[Provided information — start]

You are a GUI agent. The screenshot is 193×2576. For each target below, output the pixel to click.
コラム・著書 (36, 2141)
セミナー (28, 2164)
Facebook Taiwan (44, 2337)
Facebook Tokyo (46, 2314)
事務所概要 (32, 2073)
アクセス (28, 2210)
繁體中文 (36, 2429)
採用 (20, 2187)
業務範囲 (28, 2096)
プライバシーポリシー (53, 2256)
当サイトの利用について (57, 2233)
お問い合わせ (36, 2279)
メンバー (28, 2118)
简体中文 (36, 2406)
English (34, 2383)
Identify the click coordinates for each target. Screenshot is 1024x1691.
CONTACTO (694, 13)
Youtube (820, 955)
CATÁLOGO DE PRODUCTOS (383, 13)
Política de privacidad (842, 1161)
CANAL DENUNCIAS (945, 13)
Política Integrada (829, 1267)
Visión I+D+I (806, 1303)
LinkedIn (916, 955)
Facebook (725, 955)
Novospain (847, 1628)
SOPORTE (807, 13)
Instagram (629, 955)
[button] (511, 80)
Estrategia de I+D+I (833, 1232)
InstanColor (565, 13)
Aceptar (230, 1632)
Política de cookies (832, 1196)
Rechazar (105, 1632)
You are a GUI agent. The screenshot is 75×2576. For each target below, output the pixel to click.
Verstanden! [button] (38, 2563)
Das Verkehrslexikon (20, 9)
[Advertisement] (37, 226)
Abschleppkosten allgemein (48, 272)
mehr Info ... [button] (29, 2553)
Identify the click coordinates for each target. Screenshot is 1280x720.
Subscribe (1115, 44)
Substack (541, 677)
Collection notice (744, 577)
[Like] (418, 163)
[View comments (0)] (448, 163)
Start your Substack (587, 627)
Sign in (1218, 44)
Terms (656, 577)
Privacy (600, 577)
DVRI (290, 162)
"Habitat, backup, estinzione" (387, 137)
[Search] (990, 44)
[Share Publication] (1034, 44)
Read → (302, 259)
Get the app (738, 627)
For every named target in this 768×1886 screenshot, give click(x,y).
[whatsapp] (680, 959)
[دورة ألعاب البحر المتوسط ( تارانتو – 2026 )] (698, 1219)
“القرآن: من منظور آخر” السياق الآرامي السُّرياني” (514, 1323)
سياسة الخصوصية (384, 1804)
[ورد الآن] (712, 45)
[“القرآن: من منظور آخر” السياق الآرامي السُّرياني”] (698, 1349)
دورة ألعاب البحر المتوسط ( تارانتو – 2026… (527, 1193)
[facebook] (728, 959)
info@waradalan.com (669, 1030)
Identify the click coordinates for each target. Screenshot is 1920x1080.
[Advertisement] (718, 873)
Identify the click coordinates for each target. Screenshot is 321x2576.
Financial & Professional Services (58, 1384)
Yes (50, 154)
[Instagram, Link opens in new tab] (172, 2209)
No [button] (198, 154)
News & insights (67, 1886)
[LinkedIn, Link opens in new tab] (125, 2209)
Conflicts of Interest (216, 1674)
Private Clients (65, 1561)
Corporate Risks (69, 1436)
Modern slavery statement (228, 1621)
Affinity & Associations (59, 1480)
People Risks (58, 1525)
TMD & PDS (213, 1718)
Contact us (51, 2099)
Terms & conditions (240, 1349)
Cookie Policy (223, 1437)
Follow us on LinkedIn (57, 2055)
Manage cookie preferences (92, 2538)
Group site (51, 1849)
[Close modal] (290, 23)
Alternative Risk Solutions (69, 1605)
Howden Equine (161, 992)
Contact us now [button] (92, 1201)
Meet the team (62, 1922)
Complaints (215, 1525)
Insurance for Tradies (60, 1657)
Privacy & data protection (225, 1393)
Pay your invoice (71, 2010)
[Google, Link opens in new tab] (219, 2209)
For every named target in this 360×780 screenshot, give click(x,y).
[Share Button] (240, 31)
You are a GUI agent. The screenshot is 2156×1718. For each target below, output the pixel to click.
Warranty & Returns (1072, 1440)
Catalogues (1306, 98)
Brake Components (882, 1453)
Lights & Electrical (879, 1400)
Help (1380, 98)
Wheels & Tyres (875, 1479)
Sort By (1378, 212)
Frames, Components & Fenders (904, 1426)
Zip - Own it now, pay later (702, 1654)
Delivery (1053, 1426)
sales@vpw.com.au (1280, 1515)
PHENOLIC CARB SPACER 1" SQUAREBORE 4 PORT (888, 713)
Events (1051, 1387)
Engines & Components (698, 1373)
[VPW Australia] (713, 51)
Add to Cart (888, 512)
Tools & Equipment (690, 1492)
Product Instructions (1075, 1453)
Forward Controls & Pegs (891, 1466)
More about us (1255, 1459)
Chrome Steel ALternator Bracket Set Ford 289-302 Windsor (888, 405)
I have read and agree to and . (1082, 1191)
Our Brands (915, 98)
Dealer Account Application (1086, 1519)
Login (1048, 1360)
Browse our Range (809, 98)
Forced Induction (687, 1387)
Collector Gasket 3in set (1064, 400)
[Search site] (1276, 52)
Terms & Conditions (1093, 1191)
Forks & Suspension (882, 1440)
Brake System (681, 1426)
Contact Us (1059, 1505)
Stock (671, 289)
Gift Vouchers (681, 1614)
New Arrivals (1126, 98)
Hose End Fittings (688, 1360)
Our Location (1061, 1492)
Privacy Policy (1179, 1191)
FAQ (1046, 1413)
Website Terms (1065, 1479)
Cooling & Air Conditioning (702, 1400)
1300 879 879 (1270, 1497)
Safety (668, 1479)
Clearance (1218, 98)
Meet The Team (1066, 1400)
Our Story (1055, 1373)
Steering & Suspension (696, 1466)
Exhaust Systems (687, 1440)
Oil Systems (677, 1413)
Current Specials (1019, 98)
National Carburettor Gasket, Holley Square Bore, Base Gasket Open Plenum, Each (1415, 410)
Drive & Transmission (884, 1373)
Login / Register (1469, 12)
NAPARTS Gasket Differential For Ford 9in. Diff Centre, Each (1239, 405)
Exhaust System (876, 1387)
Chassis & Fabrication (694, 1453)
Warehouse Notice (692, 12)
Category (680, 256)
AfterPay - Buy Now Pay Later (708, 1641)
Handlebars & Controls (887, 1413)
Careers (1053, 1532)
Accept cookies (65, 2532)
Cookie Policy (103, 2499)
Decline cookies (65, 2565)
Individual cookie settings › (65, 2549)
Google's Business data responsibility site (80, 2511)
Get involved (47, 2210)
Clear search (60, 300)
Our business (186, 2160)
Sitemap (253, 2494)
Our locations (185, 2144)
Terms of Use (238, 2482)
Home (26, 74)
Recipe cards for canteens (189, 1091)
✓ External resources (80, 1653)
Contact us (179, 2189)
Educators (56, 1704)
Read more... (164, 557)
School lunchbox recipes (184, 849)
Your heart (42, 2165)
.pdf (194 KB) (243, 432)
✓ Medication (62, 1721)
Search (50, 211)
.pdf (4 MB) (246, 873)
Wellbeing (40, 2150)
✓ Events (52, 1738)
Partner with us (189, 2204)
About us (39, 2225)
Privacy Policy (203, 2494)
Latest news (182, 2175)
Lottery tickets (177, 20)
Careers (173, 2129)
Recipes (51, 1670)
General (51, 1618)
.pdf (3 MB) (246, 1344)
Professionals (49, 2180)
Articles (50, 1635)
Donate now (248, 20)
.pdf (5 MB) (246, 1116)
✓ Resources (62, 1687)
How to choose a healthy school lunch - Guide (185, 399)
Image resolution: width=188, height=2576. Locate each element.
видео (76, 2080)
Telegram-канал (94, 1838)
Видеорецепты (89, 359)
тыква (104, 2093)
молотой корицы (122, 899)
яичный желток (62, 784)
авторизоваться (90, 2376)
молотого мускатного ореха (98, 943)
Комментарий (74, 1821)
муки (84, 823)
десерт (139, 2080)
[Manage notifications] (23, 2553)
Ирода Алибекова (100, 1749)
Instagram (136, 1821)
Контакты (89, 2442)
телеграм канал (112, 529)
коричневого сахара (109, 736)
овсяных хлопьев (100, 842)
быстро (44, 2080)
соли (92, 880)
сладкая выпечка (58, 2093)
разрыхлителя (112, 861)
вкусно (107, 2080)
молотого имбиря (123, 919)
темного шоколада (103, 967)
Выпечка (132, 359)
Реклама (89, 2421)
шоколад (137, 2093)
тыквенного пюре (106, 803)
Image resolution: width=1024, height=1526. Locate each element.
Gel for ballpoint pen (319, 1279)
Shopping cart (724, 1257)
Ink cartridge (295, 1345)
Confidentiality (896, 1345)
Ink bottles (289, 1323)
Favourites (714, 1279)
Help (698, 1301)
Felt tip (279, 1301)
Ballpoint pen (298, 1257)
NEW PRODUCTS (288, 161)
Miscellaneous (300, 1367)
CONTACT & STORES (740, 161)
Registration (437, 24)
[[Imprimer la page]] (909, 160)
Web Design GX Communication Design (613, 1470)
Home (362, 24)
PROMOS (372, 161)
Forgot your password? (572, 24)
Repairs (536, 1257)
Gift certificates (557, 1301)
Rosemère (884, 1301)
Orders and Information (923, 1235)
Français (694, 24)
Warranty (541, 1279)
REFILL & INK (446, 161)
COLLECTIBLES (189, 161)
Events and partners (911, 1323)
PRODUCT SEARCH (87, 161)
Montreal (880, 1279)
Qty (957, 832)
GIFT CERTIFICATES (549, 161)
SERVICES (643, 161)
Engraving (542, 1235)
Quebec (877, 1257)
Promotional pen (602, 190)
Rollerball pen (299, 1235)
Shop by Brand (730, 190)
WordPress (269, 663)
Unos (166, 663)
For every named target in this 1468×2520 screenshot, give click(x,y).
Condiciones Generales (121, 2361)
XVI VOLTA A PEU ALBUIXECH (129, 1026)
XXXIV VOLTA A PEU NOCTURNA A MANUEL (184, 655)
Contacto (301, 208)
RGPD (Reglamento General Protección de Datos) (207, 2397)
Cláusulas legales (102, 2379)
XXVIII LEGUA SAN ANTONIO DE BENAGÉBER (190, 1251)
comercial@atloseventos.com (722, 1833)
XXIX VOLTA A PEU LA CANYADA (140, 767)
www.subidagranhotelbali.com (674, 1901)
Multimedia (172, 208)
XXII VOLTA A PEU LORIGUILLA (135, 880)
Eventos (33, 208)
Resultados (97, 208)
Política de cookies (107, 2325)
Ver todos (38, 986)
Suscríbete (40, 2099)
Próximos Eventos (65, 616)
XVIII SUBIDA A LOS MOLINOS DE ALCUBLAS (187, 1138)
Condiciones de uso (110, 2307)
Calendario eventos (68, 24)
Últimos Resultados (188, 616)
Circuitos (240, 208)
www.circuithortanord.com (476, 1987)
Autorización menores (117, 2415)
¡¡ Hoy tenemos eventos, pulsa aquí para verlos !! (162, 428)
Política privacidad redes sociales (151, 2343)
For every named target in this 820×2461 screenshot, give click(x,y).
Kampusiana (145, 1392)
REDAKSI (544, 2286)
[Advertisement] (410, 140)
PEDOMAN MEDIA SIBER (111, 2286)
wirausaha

[Provided information — finish]

Work order >>
"الآرامي" is the string to look for; please copy every line of the records above where it appears.

Output >>
“القرآن: من منظور آخر” السياق الآرامي السُّرياني” (514, 1323)
[“القرآن: من منظور آخر” السياق الآرامي السُّرياني”] (698, 1349)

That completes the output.